合法種植者根據醫療大麻法律下培值有限數量的大麻,和非法經營者往往種植較大數額。
Prices are now much less than $2,000 a pound, according to interviews with more than a dozen growers and dealers. Mendocino County Sheriff Tom Allman says some growers can't get rid of their processed pot at any price.
現在的價格大大低於 2,000美元一磅,根據採訪十多名種植者和經銷商。門多西諾省警長湯姆奧爾曼說,一些種植者無法以任何價錢擺脫他們的大麻出產。
"We arrested a man who had … 800 pounds of processed," Allman says. "Eight hundred pounds of processed. And we asked him: 'What are you going to do with 800 pounds of processed?' And he said, 'I don't know.'"
'只有在好的做得到'
'Only The Good Ones Make It'
As recently as last December, things were still pretty upbeat. At Area 101, an events and healing center near Laytonville, local growers gathered to celebrate the Emerald Cup, an annual competition for the season's best pot buds. But the event's host, Tim Blake, says the mood has darkened since then.
近至去年12月,事情仍相當樂觀。在101區,一項活動和萊頓附近的康復中心,本地種植戶聚集在一起去慶祝翡翠杯,一個每年一度的比賽,選出季內最好的大麻芽。但活動的主人蒂姆布萊克說,自那以來心情一直漆黑。
"There's a tremendous amount of concern, borderlining on fear," says the former underground grower who now cultivates medical marijuana.
He says the drop in pot prices is in part the result of more growers and a more tolerant legal landscape. But he says another factor is quality. Indoor-grown marijuana is increasingly favored by dispensaries and consumers for its looks, consistence and potency. It costs more to produce than pot grown under the sun, but commands as much as double the price. That's one reason retail prices haven't hit the skids.
"What's happening is the people that don't have quality product aren't selling it," Blake says. "So they're the ones that are creating this panic. So it really comes back down to that, just like in every other agricultural industry. When you get too many vineyards and too many people growing vines out there, then only the good ones make it."
“發生的是,人們沒有質量產品不賣了,”布萊克說。 “所以他們是那些人創造這個恐慌,所以真的回到底,就像所有其它農業產業。當你得到太多葡萄園和太多人生長葡萄樹,那麼只有好的做得到。“
Matt Cohen is one of those growers who are making it. On an organic farm near Ukiah, Cohen raises chickens, grows vegetables and cultivates high-grade medical pot. He has avoided the downturn by distributing marijuana directly to patients. But other growers who rely on middlemen and dealers for legal and illegal sales are in financial trouble.
"And I know people, and they're living from credit card to credit card," Cohen says. "They're not even making money. It's just a lifestyle that they're in and the alternative is to go do what?"
不穩定和焦慮
Instability And Anxiety
In recent weeks the upheaval has spurred a series of unprecedented public forums about where things are headed for the marijuana industry, especially if Californians vote to legalize pot this fall.
最近幾個星期的動盪已經引發了一系列前所未有的公共論壇,關於大麻產業朝向那,特別是如果加州人在今年秋天投票大麻合法。

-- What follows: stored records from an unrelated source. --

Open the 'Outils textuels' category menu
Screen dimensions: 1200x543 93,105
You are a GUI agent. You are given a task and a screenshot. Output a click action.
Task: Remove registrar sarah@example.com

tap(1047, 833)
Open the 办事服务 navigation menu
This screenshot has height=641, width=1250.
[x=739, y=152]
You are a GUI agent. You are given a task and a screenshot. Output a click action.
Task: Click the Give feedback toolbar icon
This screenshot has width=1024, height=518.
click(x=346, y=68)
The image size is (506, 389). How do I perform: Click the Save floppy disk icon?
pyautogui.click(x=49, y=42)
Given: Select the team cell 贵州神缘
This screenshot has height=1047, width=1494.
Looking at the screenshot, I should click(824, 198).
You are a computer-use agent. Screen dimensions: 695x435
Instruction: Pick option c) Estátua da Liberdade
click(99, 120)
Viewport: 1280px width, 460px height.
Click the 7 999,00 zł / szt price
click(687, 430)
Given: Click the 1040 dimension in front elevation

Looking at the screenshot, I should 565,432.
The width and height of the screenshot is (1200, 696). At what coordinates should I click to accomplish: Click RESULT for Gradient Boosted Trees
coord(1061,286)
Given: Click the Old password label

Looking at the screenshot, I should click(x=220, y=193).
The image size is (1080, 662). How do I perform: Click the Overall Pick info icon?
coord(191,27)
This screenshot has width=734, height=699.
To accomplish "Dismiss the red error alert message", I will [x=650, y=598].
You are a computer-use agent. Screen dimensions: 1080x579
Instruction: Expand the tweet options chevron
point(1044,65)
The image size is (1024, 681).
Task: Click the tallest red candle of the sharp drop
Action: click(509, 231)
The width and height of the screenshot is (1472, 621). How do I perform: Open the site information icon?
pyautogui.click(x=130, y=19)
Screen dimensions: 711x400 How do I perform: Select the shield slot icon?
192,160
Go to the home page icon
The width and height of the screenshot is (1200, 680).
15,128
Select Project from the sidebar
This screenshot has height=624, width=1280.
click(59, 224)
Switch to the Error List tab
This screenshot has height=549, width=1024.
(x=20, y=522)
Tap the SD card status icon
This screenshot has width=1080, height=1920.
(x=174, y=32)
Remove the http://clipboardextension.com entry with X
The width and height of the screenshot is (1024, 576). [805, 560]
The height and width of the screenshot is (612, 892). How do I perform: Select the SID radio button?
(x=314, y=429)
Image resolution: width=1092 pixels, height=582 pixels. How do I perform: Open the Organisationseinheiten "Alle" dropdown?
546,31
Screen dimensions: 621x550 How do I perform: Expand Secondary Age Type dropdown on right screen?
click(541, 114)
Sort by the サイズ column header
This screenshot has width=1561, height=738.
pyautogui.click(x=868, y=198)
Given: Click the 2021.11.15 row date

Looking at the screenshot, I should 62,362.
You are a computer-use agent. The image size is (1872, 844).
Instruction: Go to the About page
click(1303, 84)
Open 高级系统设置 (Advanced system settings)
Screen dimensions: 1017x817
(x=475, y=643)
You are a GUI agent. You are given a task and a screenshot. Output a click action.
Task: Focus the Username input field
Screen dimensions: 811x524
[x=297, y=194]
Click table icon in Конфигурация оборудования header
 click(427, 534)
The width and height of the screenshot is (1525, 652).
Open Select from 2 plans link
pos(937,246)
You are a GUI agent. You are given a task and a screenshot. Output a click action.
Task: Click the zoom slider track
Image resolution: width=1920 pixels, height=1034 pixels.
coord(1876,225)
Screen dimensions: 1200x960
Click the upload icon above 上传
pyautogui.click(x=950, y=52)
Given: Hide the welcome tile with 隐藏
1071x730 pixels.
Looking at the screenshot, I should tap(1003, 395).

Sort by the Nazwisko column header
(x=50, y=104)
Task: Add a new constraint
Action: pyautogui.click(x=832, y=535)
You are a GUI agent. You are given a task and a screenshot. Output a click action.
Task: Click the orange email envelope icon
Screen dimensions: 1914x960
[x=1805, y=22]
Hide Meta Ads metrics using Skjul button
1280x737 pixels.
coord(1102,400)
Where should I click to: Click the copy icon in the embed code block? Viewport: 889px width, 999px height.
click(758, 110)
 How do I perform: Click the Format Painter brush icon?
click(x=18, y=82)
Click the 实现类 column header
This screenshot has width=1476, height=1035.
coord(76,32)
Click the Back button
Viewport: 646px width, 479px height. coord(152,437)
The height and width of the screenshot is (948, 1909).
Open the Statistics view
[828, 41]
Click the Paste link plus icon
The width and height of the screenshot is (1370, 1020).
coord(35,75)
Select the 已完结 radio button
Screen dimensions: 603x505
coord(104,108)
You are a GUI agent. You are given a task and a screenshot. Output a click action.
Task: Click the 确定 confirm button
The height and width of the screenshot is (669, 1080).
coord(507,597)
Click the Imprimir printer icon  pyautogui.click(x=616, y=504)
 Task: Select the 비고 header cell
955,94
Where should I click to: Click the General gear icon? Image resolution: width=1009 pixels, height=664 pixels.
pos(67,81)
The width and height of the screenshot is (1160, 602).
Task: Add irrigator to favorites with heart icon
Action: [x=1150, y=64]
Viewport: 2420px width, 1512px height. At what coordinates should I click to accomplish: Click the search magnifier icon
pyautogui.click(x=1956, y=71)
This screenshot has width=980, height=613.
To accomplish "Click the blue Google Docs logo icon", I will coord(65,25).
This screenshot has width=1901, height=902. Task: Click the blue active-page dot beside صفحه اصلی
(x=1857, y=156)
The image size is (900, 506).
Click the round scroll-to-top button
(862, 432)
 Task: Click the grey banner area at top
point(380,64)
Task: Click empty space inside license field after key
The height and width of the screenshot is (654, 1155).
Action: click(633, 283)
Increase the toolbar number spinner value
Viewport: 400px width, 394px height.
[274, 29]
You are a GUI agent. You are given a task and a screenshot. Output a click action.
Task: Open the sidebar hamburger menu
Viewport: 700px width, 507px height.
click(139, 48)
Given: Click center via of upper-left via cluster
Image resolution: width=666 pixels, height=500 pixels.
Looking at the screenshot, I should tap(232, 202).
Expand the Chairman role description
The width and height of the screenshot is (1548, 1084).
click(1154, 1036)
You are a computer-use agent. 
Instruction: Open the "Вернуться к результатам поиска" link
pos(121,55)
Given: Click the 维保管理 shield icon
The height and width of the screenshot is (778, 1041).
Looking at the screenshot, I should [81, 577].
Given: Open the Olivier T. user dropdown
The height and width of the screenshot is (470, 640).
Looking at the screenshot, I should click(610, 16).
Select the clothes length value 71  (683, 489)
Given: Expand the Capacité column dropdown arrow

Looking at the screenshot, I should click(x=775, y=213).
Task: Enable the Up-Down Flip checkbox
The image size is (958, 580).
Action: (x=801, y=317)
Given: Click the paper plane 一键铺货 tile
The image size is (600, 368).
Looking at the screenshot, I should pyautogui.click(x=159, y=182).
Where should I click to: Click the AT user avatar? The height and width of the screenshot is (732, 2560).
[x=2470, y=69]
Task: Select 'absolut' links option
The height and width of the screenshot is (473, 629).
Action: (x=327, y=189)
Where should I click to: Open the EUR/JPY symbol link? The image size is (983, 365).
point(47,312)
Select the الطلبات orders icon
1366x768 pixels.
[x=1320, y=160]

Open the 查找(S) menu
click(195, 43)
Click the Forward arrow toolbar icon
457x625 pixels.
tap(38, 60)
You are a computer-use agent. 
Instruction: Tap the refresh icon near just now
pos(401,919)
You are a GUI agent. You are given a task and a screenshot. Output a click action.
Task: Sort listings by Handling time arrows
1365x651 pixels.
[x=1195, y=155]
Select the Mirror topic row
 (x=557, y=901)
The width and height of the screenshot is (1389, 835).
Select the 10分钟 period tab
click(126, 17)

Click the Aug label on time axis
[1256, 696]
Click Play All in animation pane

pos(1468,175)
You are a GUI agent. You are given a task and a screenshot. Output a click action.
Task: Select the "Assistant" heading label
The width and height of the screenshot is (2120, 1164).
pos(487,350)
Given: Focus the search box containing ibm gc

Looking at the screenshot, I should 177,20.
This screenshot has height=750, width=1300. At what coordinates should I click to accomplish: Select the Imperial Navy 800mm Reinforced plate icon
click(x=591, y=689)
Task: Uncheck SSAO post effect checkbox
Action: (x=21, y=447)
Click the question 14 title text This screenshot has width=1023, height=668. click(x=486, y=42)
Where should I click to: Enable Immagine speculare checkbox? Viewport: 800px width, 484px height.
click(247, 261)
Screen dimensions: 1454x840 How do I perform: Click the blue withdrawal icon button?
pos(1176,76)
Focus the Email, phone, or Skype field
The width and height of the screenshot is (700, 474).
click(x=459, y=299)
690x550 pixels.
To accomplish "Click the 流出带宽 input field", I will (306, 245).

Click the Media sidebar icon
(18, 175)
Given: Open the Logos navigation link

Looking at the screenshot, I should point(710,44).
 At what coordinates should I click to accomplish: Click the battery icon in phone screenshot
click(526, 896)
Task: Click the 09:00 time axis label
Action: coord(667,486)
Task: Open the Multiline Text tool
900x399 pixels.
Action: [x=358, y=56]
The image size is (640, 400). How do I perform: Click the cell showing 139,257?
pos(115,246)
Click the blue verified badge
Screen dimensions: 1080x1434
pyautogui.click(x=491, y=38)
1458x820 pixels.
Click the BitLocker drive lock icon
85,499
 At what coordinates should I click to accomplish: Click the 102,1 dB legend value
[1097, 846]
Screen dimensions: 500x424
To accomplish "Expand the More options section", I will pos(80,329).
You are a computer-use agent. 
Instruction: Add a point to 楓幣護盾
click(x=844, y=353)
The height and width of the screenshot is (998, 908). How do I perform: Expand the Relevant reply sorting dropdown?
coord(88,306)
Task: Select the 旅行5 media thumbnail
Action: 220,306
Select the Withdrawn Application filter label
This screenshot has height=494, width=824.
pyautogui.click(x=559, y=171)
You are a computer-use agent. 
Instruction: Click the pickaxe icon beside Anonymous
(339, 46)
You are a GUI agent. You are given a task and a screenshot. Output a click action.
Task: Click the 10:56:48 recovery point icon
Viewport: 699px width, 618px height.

"The displacement of persons deriving supplemental income through clipping, gardening and distribution of marijuana dwarfs the number of growers who will lose their income entirely," says local activist Anna Hamilton, who organized a gathering in Garberville. She says the broader community is already feeling the ripple effects of falling pot prices.
"There are business foreclosures, storefronts closing. There's a lot of instability and anxiety," she says.
Still, amid the turmoil, Custer says some locals haven't lost their sense of humor. He recalls a recent musical revue where three performers in miniskirts, sunglasses and spiky heels mocked the plight of local pot growers all to the beat of the '60s hit "My Boyfriend's Back."
"'My dealer's back and I'm gonna get ready/Hey now, hey now, my dealer's back,'" Custer sings. "It was a song of hope in this hopeless situation. 'It'll happen to you. Your dealer will come back.'"
Or maybe not. California's pot economy is transforming, and it's starting to resemble a real commodities market where only big players can compete. It's a shift that could leave some growers in the dust.
Produced as part of a collaboration between member station KQED and the Center for Investigative Reporting's California Watch.